Ausgenommen von dem Quasi-Verbot wären einzig Aushänge von Geschäften vor Ort, Werbung für lokale Veranstaltungen, für unkommerzielle Angebote oder zum Zweck der politischen Meinungsfindung. Auch die Behörden dürften gemäss der Motion weiterhin über Plakate Informationen unter die Leute bringen.
Werbe-Screens und «Reklamen mit dynamischem Inhalt» wären dagegen ausnahmslos verboten.
Für das Defacto-Verbot weibelte im Vorfeld der Gemeinderatssitzung bereits Christian Hänggi, Präsident der IG Plakat Raum Gesellschaft.
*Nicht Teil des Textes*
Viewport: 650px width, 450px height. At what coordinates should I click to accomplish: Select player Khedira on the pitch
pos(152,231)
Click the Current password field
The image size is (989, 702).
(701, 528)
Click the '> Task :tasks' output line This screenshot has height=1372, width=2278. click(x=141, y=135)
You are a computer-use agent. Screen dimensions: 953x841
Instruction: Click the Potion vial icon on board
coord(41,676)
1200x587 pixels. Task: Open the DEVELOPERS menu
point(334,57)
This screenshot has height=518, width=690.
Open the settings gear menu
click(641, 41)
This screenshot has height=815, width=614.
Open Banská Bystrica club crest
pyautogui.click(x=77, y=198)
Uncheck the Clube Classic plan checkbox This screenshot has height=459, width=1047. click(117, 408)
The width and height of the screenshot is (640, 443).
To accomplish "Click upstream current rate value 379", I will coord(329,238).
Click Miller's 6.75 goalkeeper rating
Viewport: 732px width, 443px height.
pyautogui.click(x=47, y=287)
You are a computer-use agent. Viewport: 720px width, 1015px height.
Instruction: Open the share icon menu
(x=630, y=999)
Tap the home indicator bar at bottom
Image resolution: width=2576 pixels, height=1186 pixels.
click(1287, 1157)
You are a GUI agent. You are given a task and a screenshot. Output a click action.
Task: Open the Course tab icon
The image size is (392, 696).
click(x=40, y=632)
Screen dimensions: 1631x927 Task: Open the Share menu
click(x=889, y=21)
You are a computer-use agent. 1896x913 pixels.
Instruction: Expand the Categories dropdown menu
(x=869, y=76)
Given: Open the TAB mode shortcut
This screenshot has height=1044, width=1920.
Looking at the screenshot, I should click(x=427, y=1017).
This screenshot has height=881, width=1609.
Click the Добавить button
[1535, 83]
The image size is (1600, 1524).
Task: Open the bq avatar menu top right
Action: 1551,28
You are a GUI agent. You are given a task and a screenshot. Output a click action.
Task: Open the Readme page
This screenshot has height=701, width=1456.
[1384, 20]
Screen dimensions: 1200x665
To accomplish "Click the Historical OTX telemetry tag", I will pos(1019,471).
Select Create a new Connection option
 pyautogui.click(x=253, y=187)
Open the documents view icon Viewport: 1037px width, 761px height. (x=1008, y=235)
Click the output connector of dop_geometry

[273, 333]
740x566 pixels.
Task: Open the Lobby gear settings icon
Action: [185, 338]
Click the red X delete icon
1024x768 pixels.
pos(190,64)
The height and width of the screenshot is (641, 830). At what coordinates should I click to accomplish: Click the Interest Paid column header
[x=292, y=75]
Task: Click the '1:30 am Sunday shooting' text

In einer Mail an die Gemeinderatsmitglieder, die dem Klein Report vorliegt, forderte Hänggi den Gemeinderat auf, der «grassierenden Aussenwerbung in Zürich einen Riegel zu schieben».
In den letzten Jahren hätten das Hochbaudepartement und das Departement der Industriellen Betriebe die «kühnsten Wünsche der Werbeindustrie» erfüllt, so der umtriebige Werbekritiker weiter in seiner Mail an die Mitglieder des Zürcher Gemeinderats.
Aufgrund der «jahrelangen Pro-Werbung-Agenda der Exekutive und ihrer Unfähigkeit, die Einhaltung der Betriebsregeln für Werbescreens sicherzustellen», hat die IG Plakat Raum Gesellschaft im Oktober 2024 eine Aufsichtsbeschwerde eingereicht. Diese ist noch nicht beantwortet.
Zudem läuft in der Stadt Zürich zurzeit eine Kampagne für ein «werbefreies Züri». Auf Klebern, die unter anderem an Strassenlaternen angeklebt sind, kommt man via QR-Code auf das Kampagnenforum von Campax. Dort werden für eine Petition Unterschriften gesammelt.
«Solange Werbung uns zum übermässigen Konsum verleitet, wird es schwierig, die Klimaziele der Stadt zu erreichen», ist da zu lesen. Die Petition verlangt ein Verbot kommerzieller Werbung, um den «unnötigen Konsum» zu reduzieren und die Treibhausgasemissionen zu senken.
Gemäss Recherchen des Klein Reports wird im Umfeld dieser Klebeaktion ermittelt.